From now on, all jobs based in the UK must be advertised in the UK in English. This is to stop recruitment agencies advertising UK jobs only in other countries (i.e. not advertising them in the UK at all), which has been happening. Along the same vein, the government is aiming to reduce the number of Jobcentre Plus jobs advertised on the EU-wide jobs portal by 500,000. Up until now, all Jobcentre Plus jobs posted have been advertised on this portal.

5.      Housing and landlords

From November, landlords will have a legal obligation to check whether their tenants are legally allowed in the country.

6.      Targeting “bogus colleges”

There has been a problem with “bogus colleges” that were set up to allow foreign people to get student visas, the PM writes.
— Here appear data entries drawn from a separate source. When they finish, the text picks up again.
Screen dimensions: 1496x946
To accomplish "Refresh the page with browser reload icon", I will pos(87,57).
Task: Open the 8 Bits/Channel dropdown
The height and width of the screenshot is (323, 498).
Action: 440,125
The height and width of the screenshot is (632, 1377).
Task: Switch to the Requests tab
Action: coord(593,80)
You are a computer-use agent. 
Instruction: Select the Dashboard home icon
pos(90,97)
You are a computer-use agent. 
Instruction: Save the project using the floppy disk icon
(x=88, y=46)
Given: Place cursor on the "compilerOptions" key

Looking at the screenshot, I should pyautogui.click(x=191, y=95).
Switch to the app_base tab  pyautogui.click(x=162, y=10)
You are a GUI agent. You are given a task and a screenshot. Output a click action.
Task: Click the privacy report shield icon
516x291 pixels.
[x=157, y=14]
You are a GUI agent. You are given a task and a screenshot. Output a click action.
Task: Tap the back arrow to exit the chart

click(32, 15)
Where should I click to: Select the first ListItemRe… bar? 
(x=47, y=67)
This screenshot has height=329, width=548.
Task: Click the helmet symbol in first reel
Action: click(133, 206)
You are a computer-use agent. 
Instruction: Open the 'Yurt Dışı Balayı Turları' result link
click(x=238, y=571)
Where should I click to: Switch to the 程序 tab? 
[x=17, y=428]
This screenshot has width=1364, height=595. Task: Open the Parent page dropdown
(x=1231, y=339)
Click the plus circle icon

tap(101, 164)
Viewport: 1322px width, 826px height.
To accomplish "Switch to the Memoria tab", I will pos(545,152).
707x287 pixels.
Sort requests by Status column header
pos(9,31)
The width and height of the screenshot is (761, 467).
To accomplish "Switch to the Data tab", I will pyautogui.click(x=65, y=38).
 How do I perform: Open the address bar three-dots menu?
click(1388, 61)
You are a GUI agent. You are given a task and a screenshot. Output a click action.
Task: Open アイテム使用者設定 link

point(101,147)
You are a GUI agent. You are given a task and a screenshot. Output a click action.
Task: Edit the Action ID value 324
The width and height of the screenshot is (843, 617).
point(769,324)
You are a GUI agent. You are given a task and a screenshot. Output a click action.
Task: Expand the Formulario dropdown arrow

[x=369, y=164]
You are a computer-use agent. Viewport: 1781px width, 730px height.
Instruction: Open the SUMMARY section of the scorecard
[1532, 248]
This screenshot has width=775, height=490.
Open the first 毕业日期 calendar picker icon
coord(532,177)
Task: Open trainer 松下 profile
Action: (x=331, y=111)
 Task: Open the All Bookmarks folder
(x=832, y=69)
The government has shut down 750 of the colleges so far. From now on, all colleges will lose their licence if 10% or more of the students they recruit are refused visas.

7.      Bank accounts

Illegal immigrants will be banned from opening bank accounts from December. There are also likely to be measures on driving licences, as Cameron writes that “it was absurd that those who were here illegally could get a licence to drive a car, or rent a flat, or have a bank account”.

This is what Cameron believes all this will achieve:

Taken together, this is about building a different kind of Britain – a country that is not a soft touch, but a place to play your part, a nation where those who work hard can get on. Carefully and painstakingly, we are building an economy that has real opportunities for our young people; an education system that encourages them to do their best; a welfare system that encourages work; and an immigration system that puts Britain first.